Cytotoxic effects of Aroclor 1254 on ultrastructure and biochemical parameters in cultured foetal rat hepatocytes

Abstract

The cytotoxicity of a commercial PCB mixture, Aroclor 1254, was assessed on cultured foetal rat hepatocytes. Under control conditions, dexamethasone stimulates immature hepatocytes to differentiate into both hepatocytes and biliary epithelial cells. Consequently, foetal rat hepatocytes maintain, in vitro, a liver-like organization with spaces corresponding to the lumen of biliary canalicules, many mitochondria, and a well-developed rough endoplasmic reticulum (RER). This in vivo-like organization of cultured rat hepatocytes remains unchanged in medium supplemented with Aroclor 1254 at concentrations below 25 μM. In the 25–125 μM concentration range, however, PCBs severely alter some cellular organelles, notably causing important development of the RER and the appearance of cytoplasmic lacunae containing laminated concentric membrane arrays. In addition, the number of lipid droplets increases, the glycogen islets disappear, and dramatic local alterations of the mitochondrial cristae occur. In exposed and unexposed cells, the following biochemical parameters were measured: the DNA content, protein synthesis, lipid peroxidation, and urea formation.

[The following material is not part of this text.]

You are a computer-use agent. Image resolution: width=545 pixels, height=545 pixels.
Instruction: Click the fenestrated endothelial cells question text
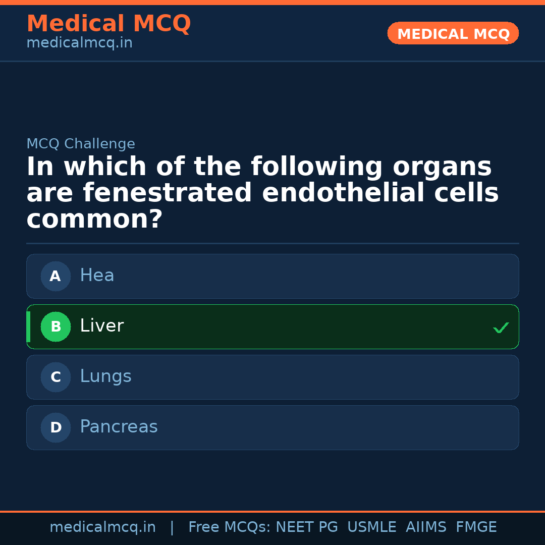(262, 193)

The results show that Aroclor 1254 at concentrations exceeding 25 μM (but not at lower concentrations) causes irreversible damage to cultured hepatocytes. The observed ultrastructural modifications are in good agreement with several in vivo studies on rat liver. Thus, isolated foetal rat hepatocytes have considerable potential as an alternative to whole animals for use in (eco)toxicological studies.